Brain tissue sections (30 μm in thickness) were pretreated with 3% hydrogen peroxide prior to incubation with 10% bovine serum albumin (BSA)/0.1% Triton X-100 in phosphate buffered saline (PBS) and anti-tyrosine hydroxylase antibody (MAB7566, Novus Biologicals, Littleton, CO, USA), and then with the biotinylated secondary antibody and avidin-biotin-peroxidase complex, as detailed in our previous study [24]. Labeling was revealed by treatment with 0.01% hydrogen peroxide and 0.05% 3,3′-diaminobenzidine (Sigma-Aldrich). Dissected rat substantia nigra was prepared as described previously [24]. Protein expression levels of pAkt, Akt, tyrosine hydroxylase, Bcl-2, pErk1/2, Erk1/2, BDNF, and β-actin in rat SN were determined by Western blot, according to our previous study [45]. Protein concentration was evaluated using the BCA protein assay kit (Pierce).

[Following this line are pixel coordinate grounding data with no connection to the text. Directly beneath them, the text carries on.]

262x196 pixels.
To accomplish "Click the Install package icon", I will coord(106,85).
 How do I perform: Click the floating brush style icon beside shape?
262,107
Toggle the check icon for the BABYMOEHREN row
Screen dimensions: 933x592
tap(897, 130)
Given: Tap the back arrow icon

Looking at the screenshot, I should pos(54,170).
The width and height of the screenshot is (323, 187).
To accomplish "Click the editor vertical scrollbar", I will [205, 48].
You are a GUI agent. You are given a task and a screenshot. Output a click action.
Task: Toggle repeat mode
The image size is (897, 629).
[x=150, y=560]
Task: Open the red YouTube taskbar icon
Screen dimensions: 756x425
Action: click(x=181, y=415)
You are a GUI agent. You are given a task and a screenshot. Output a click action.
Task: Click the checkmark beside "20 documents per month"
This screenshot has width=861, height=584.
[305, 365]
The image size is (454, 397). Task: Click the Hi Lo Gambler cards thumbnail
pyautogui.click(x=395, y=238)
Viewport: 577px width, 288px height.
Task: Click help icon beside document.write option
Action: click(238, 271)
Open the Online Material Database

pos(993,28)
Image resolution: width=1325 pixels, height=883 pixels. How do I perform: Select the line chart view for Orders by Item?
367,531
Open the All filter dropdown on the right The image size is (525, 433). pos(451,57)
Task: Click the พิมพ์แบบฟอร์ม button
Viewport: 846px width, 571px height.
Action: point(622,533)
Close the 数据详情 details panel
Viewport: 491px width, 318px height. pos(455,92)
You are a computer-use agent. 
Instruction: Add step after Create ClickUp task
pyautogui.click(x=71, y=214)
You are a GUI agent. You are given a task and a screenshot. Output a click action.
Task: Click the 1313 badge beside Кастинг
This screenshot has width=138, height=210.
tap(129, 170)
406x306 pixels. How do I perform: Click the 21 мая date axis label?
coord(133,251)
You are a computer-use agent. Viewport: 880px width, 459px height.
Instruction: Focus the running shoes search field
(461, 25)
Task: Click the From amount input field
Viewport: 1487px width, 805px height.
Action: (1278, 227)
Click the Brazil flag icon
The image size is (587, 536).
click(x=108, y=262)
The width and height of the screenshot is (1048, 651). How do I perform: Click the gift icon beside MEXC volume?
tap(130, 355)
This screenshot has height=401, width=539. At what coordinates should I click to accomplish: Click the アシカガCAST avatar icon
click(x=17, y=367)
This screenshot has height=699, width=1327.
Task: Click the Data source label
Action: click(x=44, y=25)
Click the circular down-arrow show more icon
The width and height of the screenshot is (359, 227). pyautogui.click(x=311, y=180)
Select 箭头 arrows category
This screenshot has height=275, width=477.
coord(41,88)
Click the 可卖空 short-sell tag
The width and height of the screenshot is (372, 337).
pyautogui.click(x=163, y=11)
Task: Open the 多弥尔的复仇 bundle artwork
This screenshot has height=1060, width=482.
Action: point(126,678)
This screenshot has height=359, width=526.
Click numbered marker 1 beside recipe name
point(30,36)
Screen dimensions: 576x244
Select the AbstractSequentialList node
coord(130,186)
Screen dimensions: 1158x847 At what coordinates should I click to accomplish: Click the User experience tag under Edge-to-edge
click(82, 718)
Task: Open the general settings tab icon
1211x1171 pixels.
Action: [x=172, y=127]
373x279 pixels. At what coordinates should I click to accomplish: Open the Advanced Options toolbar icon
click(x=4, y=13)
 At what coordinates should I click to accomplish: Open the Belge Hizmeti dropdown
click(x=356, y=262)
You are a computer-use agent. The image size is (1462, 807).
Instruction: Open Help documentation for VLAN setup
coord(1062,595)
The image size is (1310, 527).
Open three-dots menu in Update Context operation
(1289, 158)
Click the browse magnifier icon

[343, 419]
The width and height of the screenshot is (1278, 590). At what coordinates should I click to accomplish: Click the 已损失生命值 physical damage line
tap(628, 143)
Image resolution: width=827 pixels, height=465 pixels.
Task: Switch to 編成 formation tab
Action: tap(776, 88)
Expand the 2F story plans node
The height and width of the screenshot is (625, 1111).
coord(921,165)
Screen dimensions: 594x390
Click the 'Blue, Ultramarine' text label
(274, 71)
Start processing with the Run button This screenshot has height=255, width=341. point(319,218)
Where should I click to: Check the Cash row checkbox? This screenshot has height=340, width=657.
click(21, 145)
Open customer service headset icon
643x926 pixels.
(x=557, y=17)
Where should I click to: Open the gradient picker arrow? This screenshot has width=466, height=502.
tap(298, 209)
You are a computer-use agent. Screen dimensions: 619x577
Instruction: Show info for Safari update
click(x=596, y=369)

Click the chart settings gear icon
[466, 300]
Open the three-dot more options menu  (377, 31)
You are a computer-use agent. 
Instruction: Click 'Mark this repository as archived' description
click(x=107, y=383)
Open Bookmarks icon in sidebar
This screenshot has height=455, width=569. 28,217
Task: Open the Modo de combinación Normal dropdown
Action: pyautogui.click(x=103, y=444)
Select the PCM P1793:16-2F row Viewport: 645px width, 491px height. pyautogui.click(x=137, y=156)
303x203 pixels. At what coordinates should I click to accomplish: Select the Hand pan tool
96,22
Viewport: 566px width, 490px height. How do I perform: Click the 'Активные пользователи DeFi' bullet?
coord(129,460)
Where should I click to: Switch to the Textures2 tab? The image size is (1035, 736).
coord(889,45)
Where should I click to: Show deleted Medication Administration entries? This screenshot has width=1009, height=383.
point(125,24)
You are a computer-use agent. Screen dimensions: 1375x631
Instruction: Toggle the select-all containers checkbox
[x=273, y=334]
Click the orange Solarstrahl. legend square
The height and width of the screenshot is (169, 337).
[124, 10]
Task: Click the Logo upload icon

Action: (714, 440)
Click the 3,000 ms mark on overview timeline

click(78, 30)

Protein (20–40 µg) was separated using SDS-PAGE with a 10% or 12% resolving gel, and then electrotransferred onto Immun-Blot® PVDF Membrane (Bio-Rad, Hercules, CA, USA). After blocking with 5% non-fat milk in tris-buffered saline (TBS) (20 mM Tris and 137 mM NaCl) for 1 h at room temperature, membranes were incubated overnight at 4 °C with pAkt (1:1,000, GTX128414; GeneTex, Irvine, CA, USA), Akt (1:1,000, #4691; Cell Signaling, Danvers, MA, USA), Bcl-2 (1:1,000, NB100-56098, Novus Biologicals), tyrosine hydroxylase (1:1000, MAB7566, Novus Biologicals), Erk1/2 (1:1000, GTX59618; GeneTex), pErk1/2 (1:1000, sc-7383; Santa Cruz Biotechnology, ; Santa Cruz, CA, USA), or BDNF (1:1000, ab108319; abcam) antibody diluted in TBS, then membranes were probed with GAPDH (1:5000, GTX100283; GeneTex) or β-actin (1:5000, GTX109639; GeneTex) antibody as the internal control. Blots were incubated for 1 h at room temperature with an horseradish peroxidase (HRP)-conjugated secondary antibody (1:10,000, #7074 or #7076; Cell Signaling), then protein bands were detected and estimated as described previously [45].

4.7. Statistics

Results are expressed as the mean ± standard error of the mean (SEM), and analyzed with the student t-test by GraphPad Prism 5 to determine the between-group statistical significance. The difference is considered significant when p < 0.05.

5. Conclusions

Our findings demonstrate that EA (50 Hz), given either as a pretreatment or after the initiation of disease symptoms, alleviates pathological changes in in vivo MPTP or MPP+ rodent models. These findings are encouraging for patients with PD.